Transformation digitale@GettyImages

Recul et dimension philosophique : voilà la pierre qu’apporte le forum « Changer d’ère » à la transformation digitale. Pour sa sixième édition consacrée à « L’éducation et à la formation X.O », la fondatrice Véronique Anger de Friberg a choisi un fil rouge dans l’air du temps : « Trouver sa place ». A l’école, dans l’entreprise et dans la société.

 

 

La bonne surprise est dévoilée par Gaël Sliman, président de l’Institut Odoxa. « 82% des Français voit comme une opportunité la nécessité de mettre à jour ses compétences régulièrement », selon le sondage réalisé pour le Forum Changer d’Ere 2018. Cet état de fait est plutôt favorable à l' »éducation participative transgénérationnelle » décrite par le parrain de l’événement, l’écrivain et scientifique Joël de Rosnay.

Pasteurs et Passeurs

« Les professeurs doivent être à la fois pasteurs et passeurs, explique-t-il, pasteurs pour rassembler et passeurs pour aider les gens à trouver leur chemin dans le labyrinthe de la connaissance. » Ce labyrinthe est mouvant, la première des choses à enseigner serait donc d’apprendre à apprendre. A l’école W, qui enseigne la création de contenus sur trois ans, les élèves entrent à Bac+0 pour apprendre des métiers qui n’existent pas encore. Ils vont côtoyer dans leur scolarité essentiellement des professionnels, ainsi que des étudiants d’autres écoles (HEC, Harvard, 42…). L’évaluation se fait sur le savoir, le savoir-faire et le savoir-être. Ils apprennent à faire de la veille, à observer ce qui se fait de mieux et à ne pas en être tétanisé. Sur le fond ils apprennent à raconter des histoires : la mise en forme d’un fait, d’une émotion, d’un savoir… « On ne révèle pas les notes aux élèves mais leurs écarts par rapport à la moyenne de la classe, dont l’évolution est plus intéressante à suivre sur 3 ans » précise la fondatrice Julie Joly, qui est aussi directrice du Centre de Formation des Journalistes. « Notre système manque d’auto-évaluation et de co-évaluation, rebondit Joël de Rosnay, comment sait-on quand on a compris ? ». Et de poursuivre que la gestion des connaissance acquises (savoir les utiliser au bon moment) est aussi importante que l’acquisition de nouvelles connaissances. Dans ce maquis du savoir toujours plus empreint de technologie, la docteure en sciences numériques Aurélie Jean note que l’entertainment et l’artisanat sont deux filiales d’avenir dans un contexte de croissance de l’intelligence artificielle.
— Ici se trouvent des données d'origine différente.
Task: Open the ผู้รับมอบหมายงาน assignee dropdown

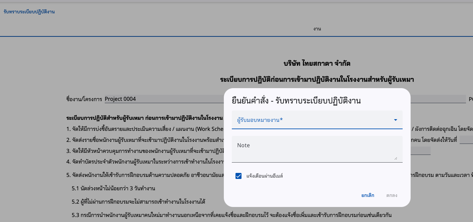Action: pos(317,120)
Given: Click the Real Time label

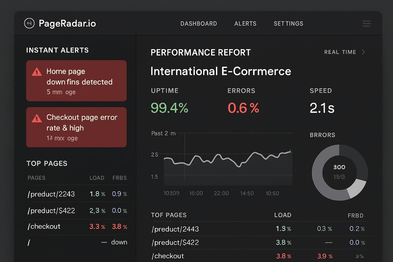Looking at the screenshot, I should coord(340,52).

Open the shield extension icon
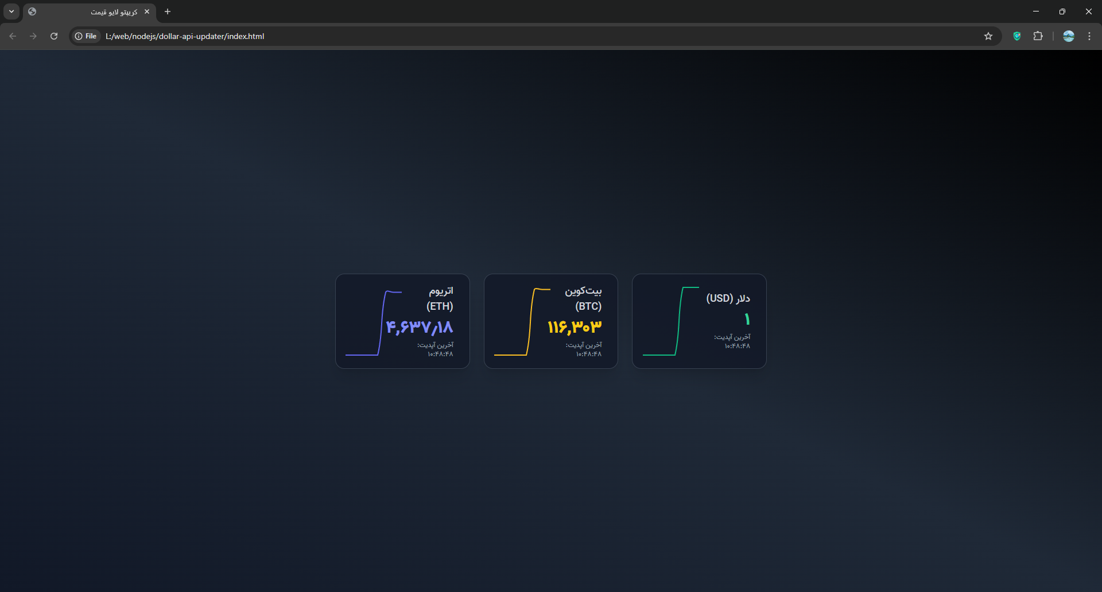tap(1016, 36)
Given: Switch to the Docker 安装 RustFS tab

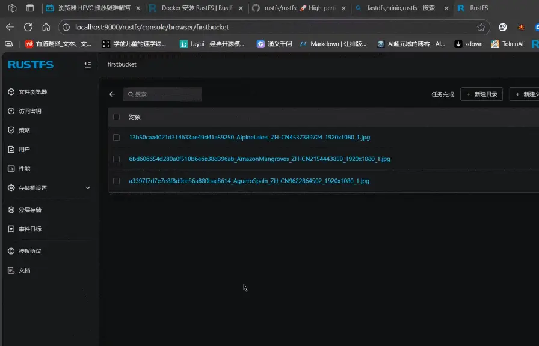Looking at the screenshot, I should pyautogui.click(x=193, y=8).
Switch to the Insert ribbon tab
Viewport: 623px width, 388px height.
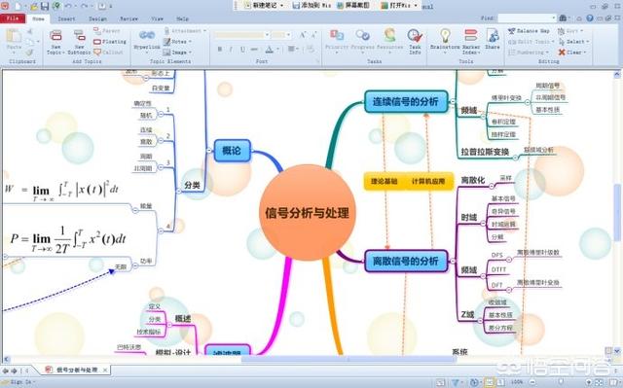(x=66, y=18)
Trouver sa place, c’est aussi aider les autres à trouver la leur

À la sortie de l’école, le syndrome de l’étiquette guette. On joue souvent un rôle plus qu’on ne vit sa vie. Selon Joël de Rosnay, trouver sa place c’est la choisir et c’est aussi aider les autres à trouver leur place. Or les grandes organisations sont structurées pour favoriser la compétition, la concurrence et non le dialogue et le partage. « Pour s’informer on peut lire beaucoup, mais c’est d’autant plus important de partager avec les autres les raisons de lire les livres que vous trouvez pertinents, encourage-t-il, on trouve mieux sa place quand on restitue l’information. » Les cinq qualités d’un manager sont selon lui le charisme, la vision, les valeurs, l’écoute et la confiance. « Le digital apporte une transparence qui oblige les gens à être alignés sur ce qu’ils font, rebondit Julie Joly, ce qui est indispensable pour donner de la confiance et les rendre autonomes. » La directrice laisse d’ailleurs ses élèves organiser des fêtes dans les locaux de son école en pleine responsabilité.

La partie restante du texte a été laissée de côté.